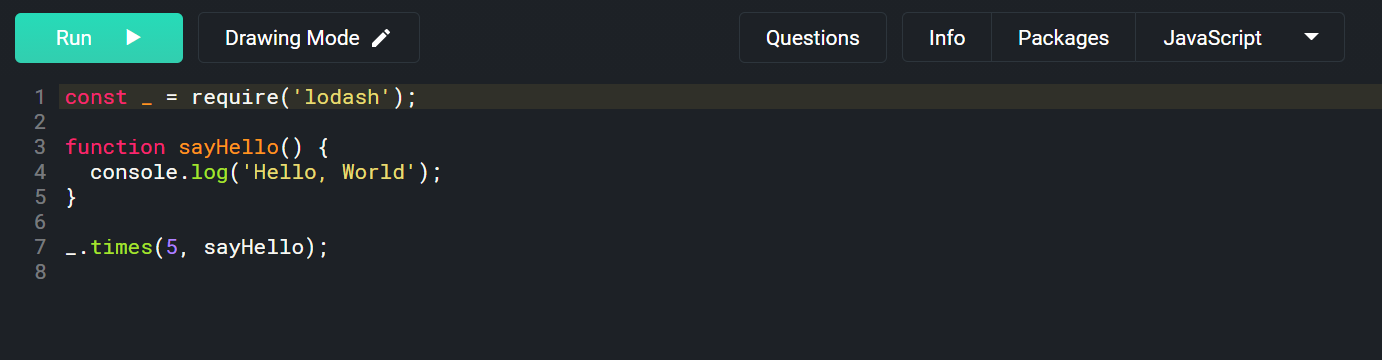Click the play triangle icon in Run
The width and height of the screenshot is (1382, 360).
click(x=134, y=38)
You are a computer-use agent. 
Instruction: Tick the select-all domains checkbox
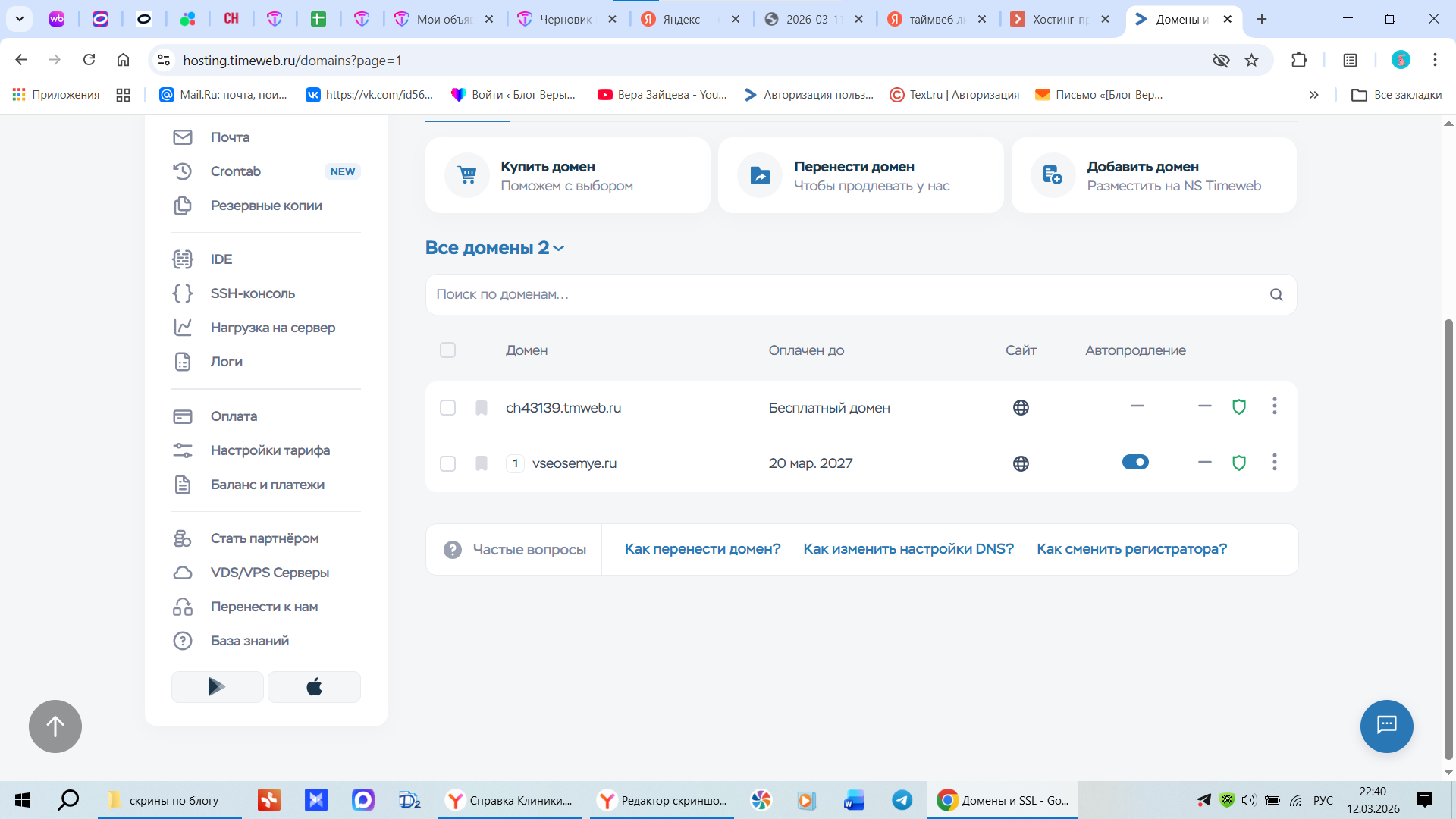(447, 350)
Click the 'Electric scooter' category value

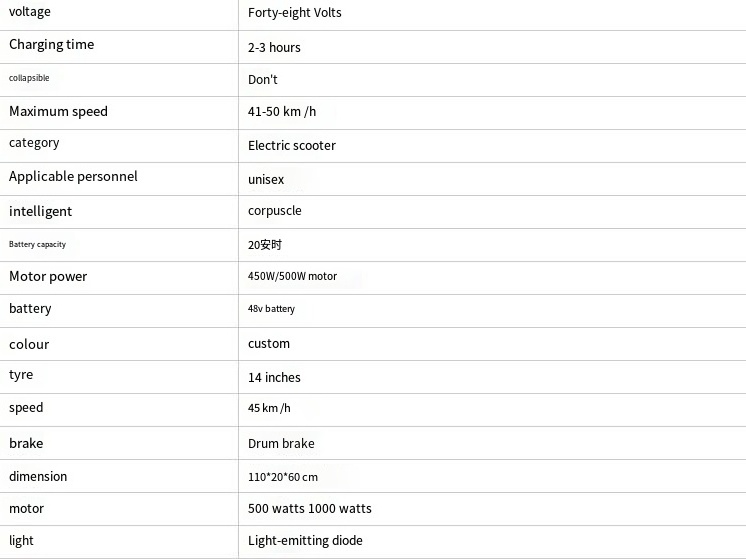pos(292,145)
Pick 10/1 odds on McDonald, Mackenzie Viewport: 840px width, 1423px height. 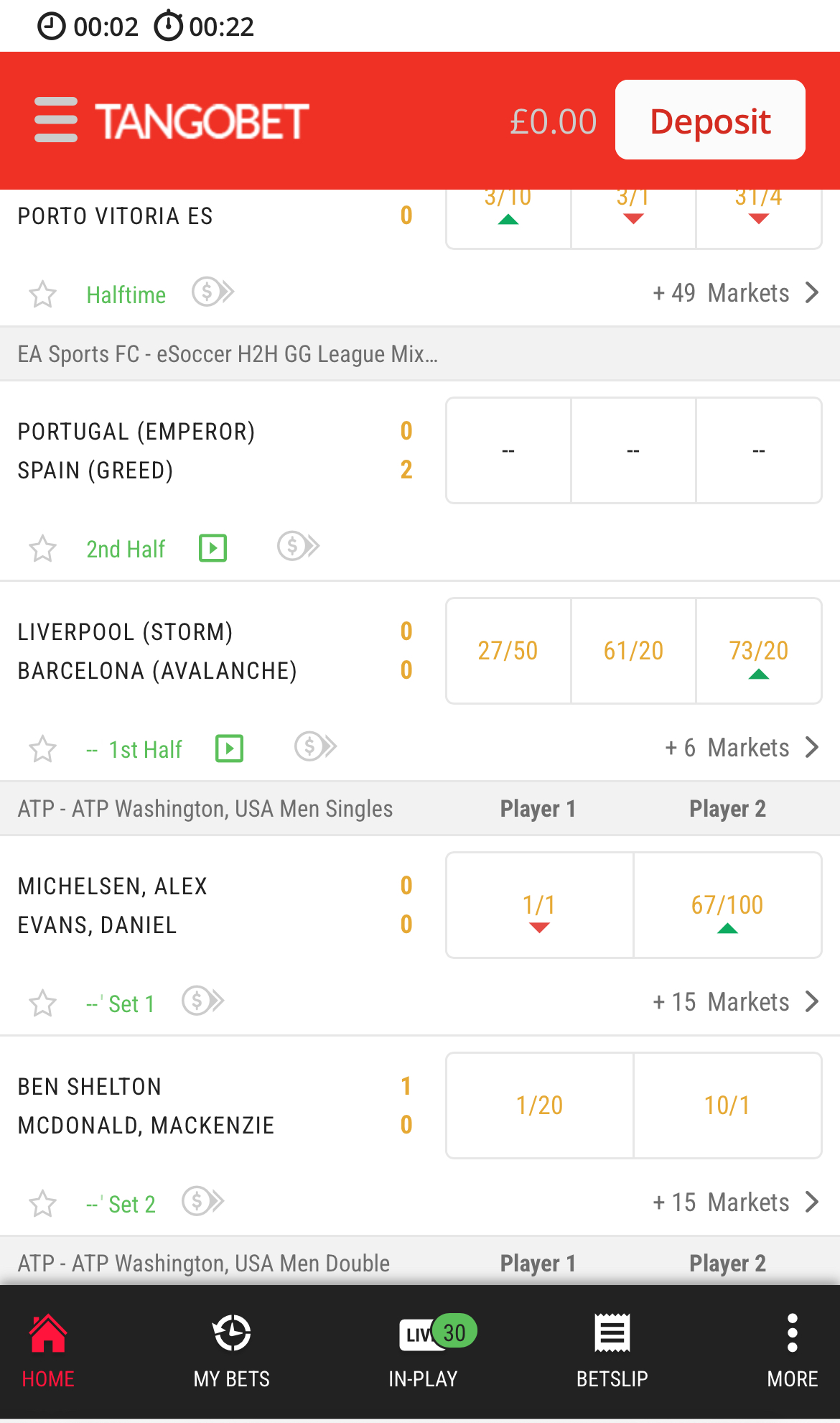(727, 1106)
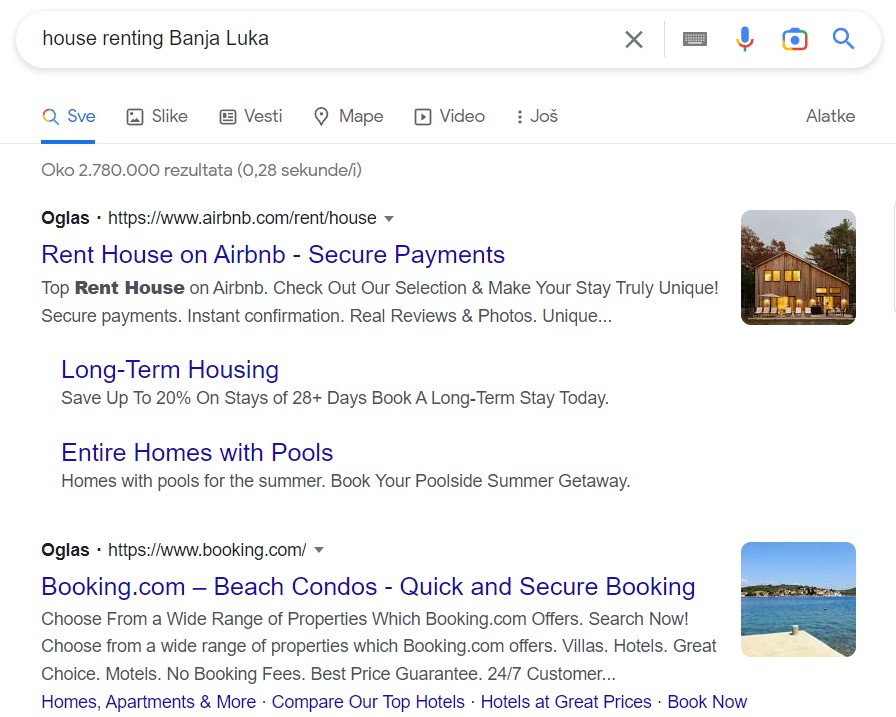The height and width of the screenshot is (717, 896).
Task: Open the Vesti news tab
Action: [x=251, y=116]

==

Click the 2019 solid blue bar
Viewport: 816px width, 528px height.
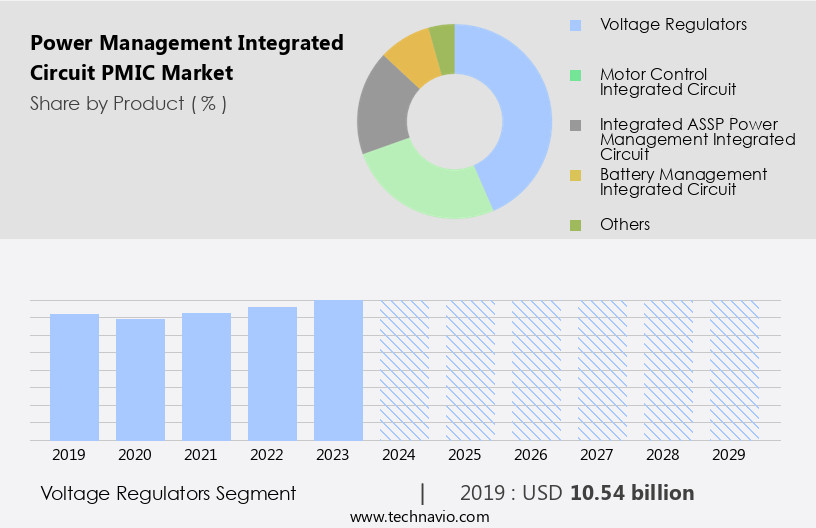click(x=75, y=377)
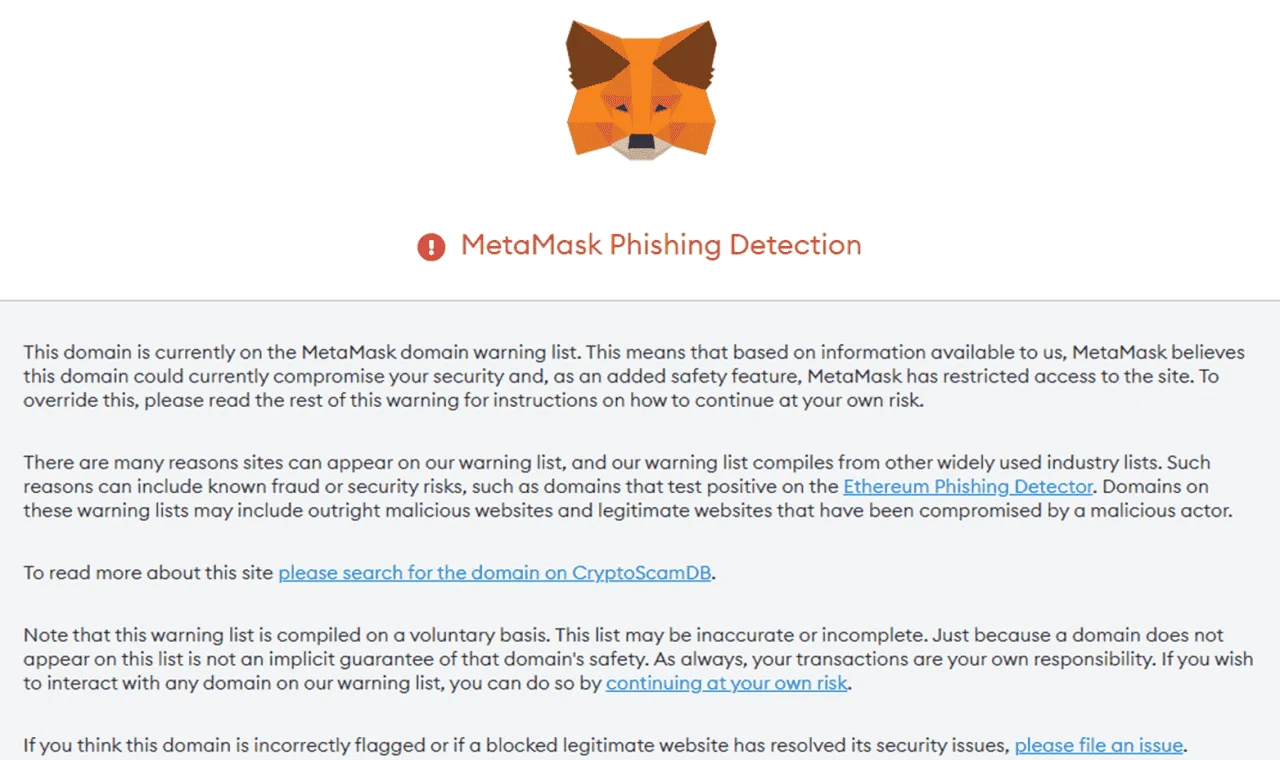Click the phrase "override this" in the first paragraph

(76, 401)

> [CONSIGNE DE L'EXERCICE]
Présentez sous forme de CSV à deux colonnes, nommées enonce et reponse, le matériau qui commence à la ligne contenant "You are a computer-use agent." et s'arrête après celle contenant "pos(292,145)", avec une ligne par énoncé et chaque champ entre guillemets droits, les retours à la ligne remplacés par des espaces. Omettez les images.

> [RÉPONSE PROPOSÉE]
enonce,reponse
"You are a computer-use agent. Instruction: Tick the select-all domains checkbox","(447, 350)"
"Click the 'Electric scooter' category value","pos(292,145)"